Der Liedermacher wird ab heute mit einer Ausstellung im Deutschen Historischen Museum geehrt. Wolf Biermann über den im KZ ermordeten Vater, Russlands Krieg, die Seelenlage im Osten und sein Grab in Berlin.

Herr Biermann, was ist das Wichtigste im Leben?
Wie sollte einer wie ich das wissen – denn ich weiß doch zu viel. Wir alle wissen: Kein Ei kann sich das Nest aussuchen, in dem es ausgebrütet wird. Nach meiner Ausbürgerung 1976 besuchte ich Jean-Paul Sartre in Paris. Er sagte: „Wir beurteilen die Menschen nicht nach dem, was aus ihnen gemacht wurde, sondern danach, was sie aus dem gemacht haben, was aus ihnen gemacht wurde.“ Ein kluges Bonmot. Ich erwiderte keck: Den Satz hab ich schon mal bei Ihnen gelesen. Da raunzte er mich an: Sie singen ja auch immer dasselbe.

Das Wichtigste im Leben ist also …
… das Beste aus der Chance immer neuer Widrigkeiten zu machen.

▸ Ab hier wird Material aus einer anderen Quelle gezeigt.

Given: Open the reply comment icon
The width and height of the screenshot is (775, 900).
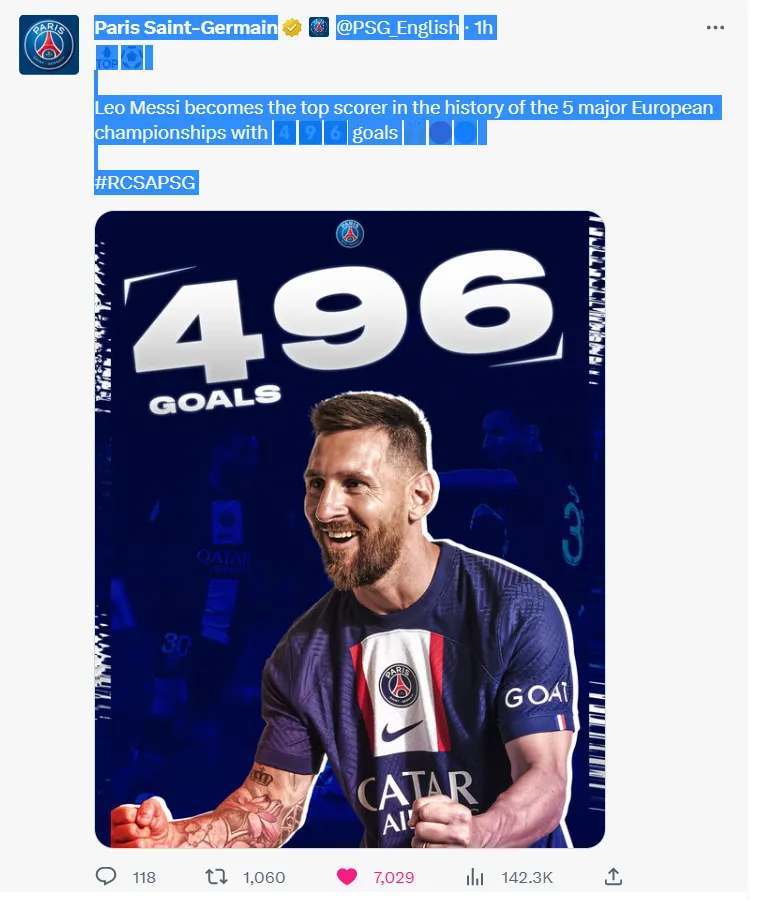Looking at the screenshot, I should (x=106, y=876).
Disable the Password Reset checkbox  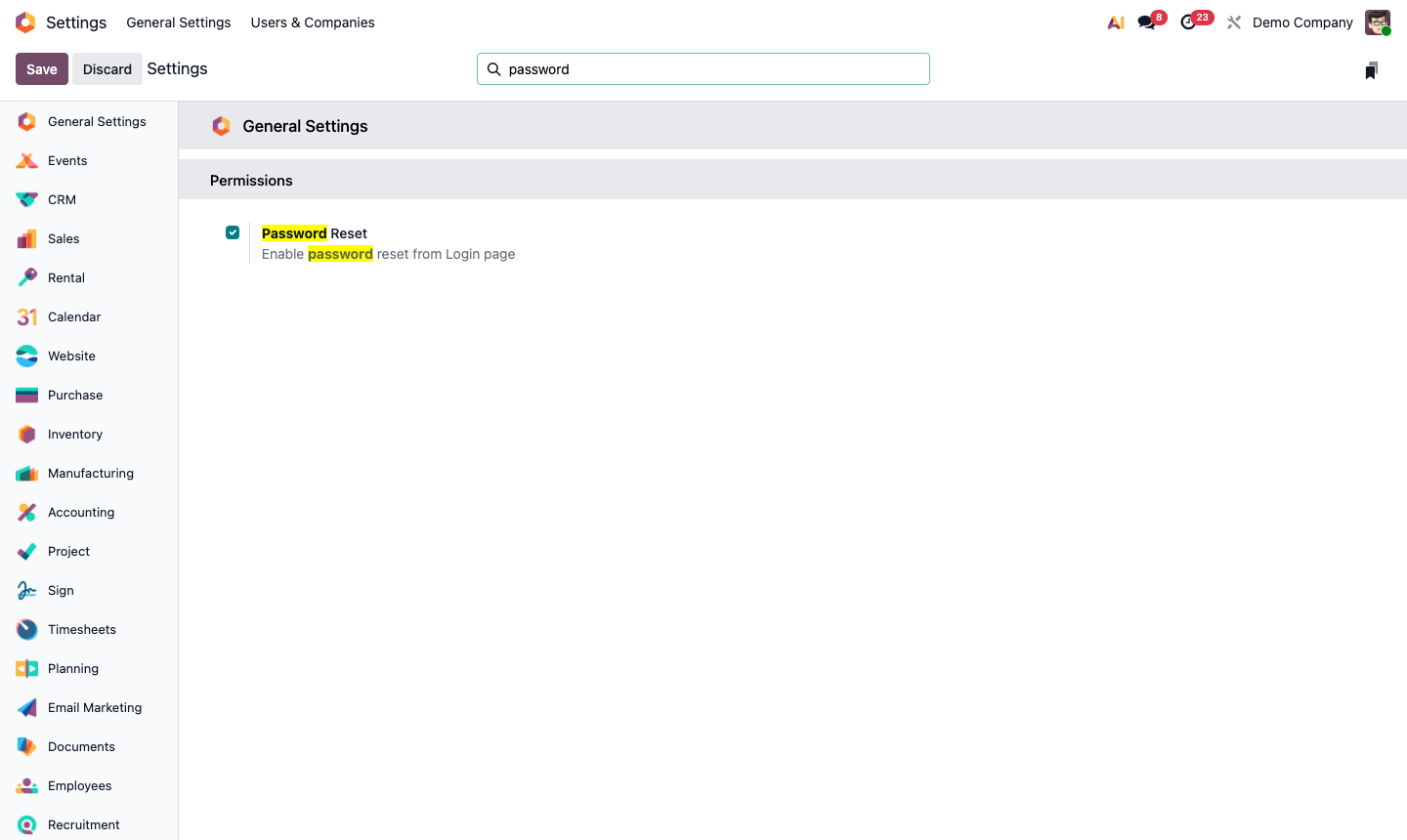tap(233, 232)
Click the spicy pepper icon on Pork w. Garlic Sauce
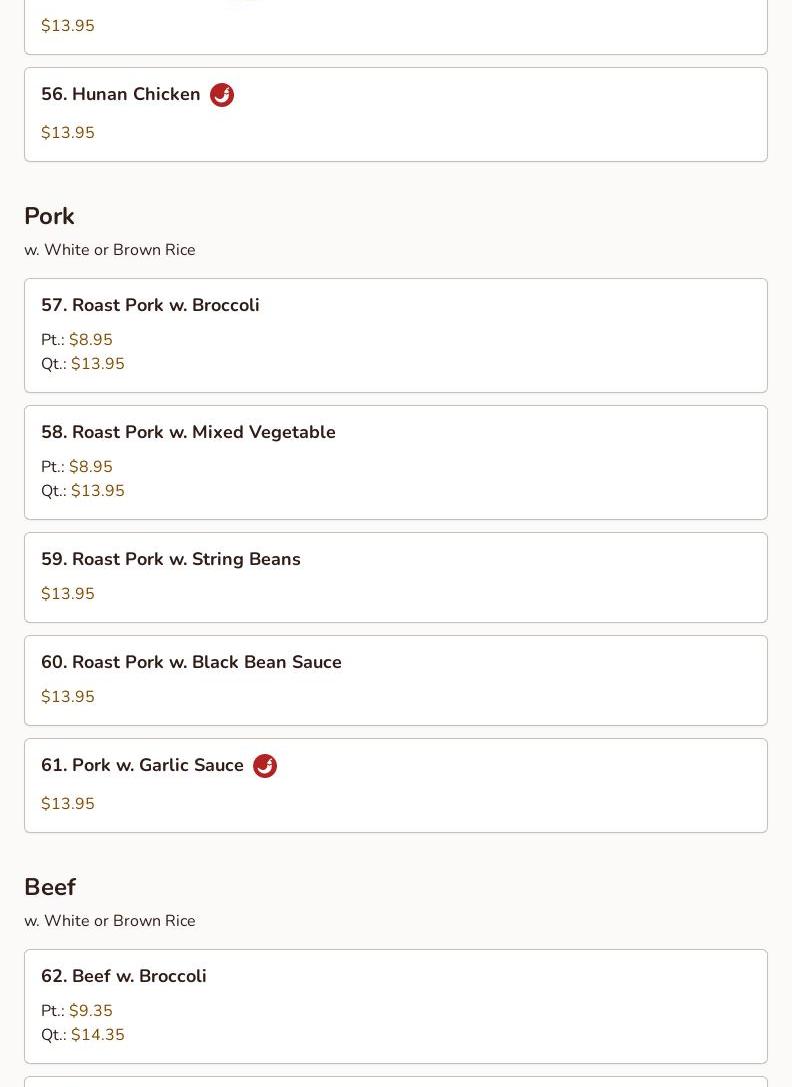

Sie haben eine Menge rausgeholt. Sie haben zehn Kinder, hatten viele Liebschaften, lebten in Ost und West, Ihr Werk läuft fast über von Liedern und Gedichten, nun mit 86 Jahren eine Ausstellung im Deutschen Historischen Museum. Kriegt Wolf Biermann nie genug?
Kriegen will ich nichts. Ich hatte immer genug. Gierig bin ich nicht, sondern neugierig auf Menschen. Ich brauche die anderen, damit ich mich selbst schärfer sehe. Man vergleicht Gemeinsamkeiten und Gegensätze, um dabei den Menschen besser zu erkennen, der einem immer am fremdesten sein muss: sich selber.